Given that law is divine, one would also expect that the justice system would be independent of the state and controlled by legal scholars and the clergy. However, the legal scholars could also serve as advisers to the judges. The judge and the enforcers of judgments could be appointed and paid by the ruler, giving the ruler a hand in the application of the divine law.
Note that divine law can also contain moral codes, hygiene, diet, prayer, common courtesy, and other cultural traits.
Multiple legal systems
Some legal systems allow for multiple legal systems, co-existing in parallel. For instance, in Islamic law there are four schools of law, and in the Ottoman Empire different communities were allowed to police themselves.
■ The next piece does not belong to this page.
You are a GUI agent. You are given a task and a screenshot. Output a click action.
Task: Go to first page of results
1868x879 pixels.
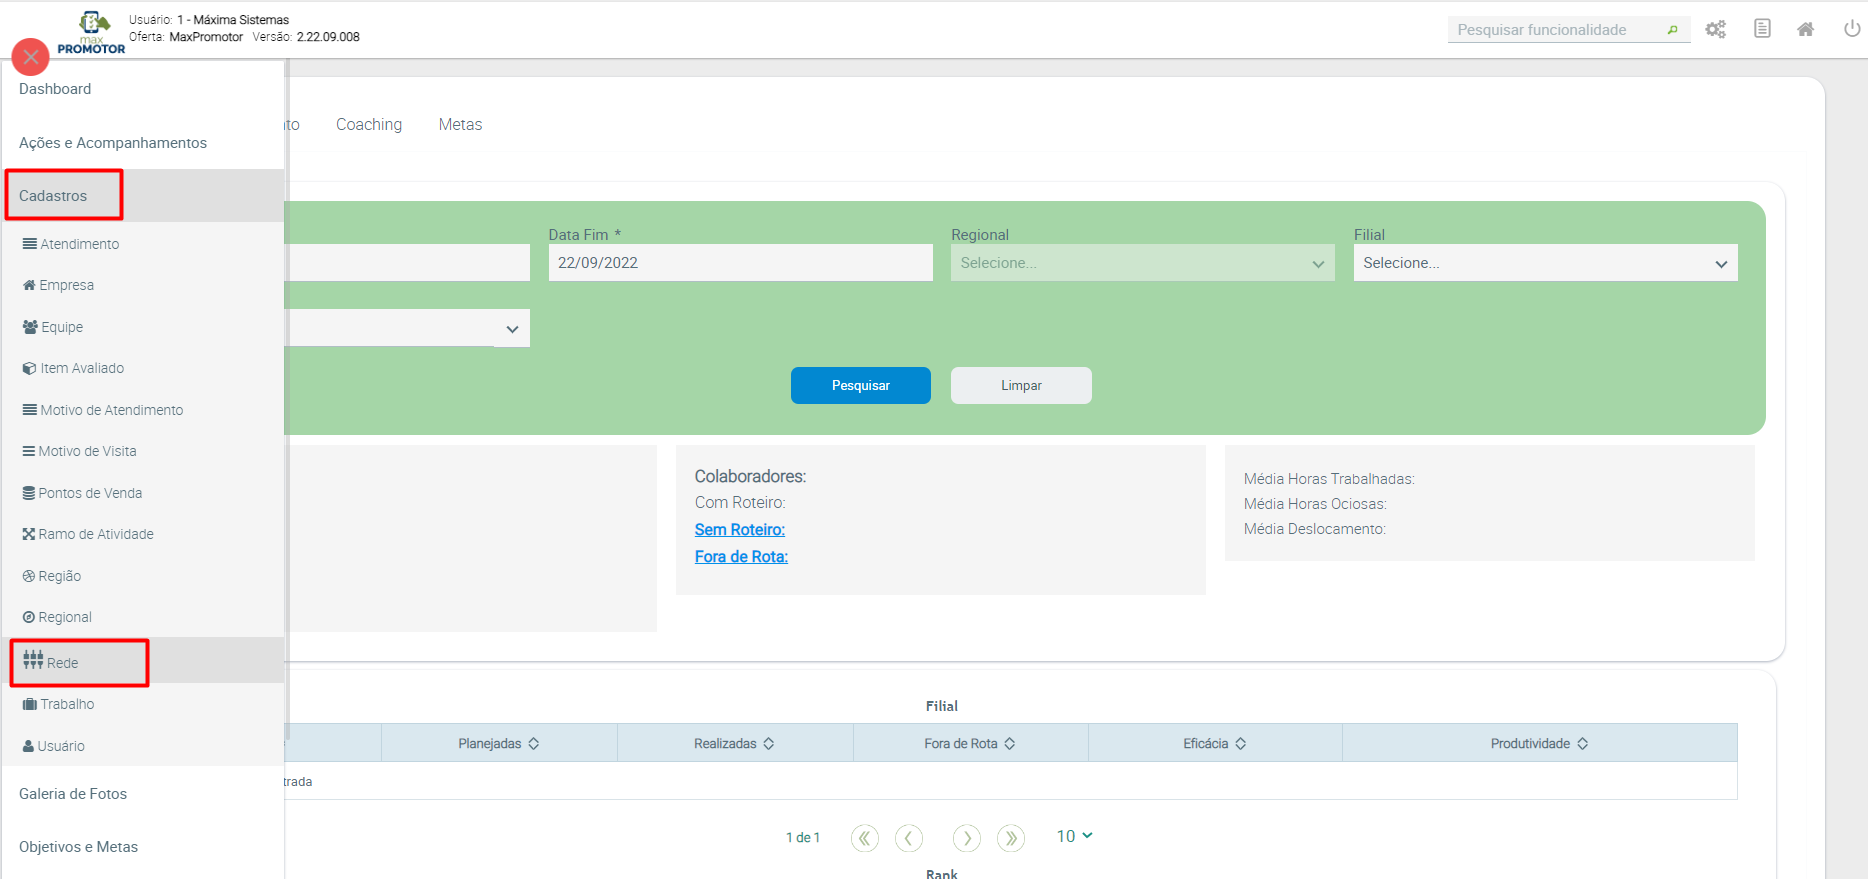(x=864, y=837)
As long as the legal twists involve members of the community itself, this system seems reasonably simple. But what happens if one of the parties want to use another court? Or if the twist is between different communities? Which court would be used? If one court comes to a decision, can it be “appealed” to another? As you see, this provides ample possibilities for intrigues.
A religious and/or ethnic minority may want to keep their own laws and customs in areas dominated by other religions or ethnic groups. Partly to maintain their own traditions, but also to keep their group together. In some instances they may be able to get special considerations from the law, e.g. the Amish in modern day USA.
It may also be possible to get the authorities to delegate its power to the communal authorities. An example is how Christian and Muslim rulers allowed Jewish communities to police themselves, provided they paid taxes and kept the peace. Naturally, it follows that the minority is no longer ruled by the same laws as the majority.
If rulers do not want to delegate their authority, the minority group is in a predicament. How can they maintain their group and culture without upsetting the people around them? One option is to build a very closely knit community with little contact to the outside world, making it difficult for members of the community to leave or even to live outside the community. This makes punishments of exile or partial exclusion a very powerful way to crush a misbehaving individual, and will usually not be illegal. One example of this is the Roma in modern day Europe.
Designing the legal framework
By now, it should be clear that creating the law and legal framework is hard. You can start out with an existing framework. Some old and ancient legal codes are short and simple enough that (with annotations) they can serve as starting points for the code of laws and how trials are run.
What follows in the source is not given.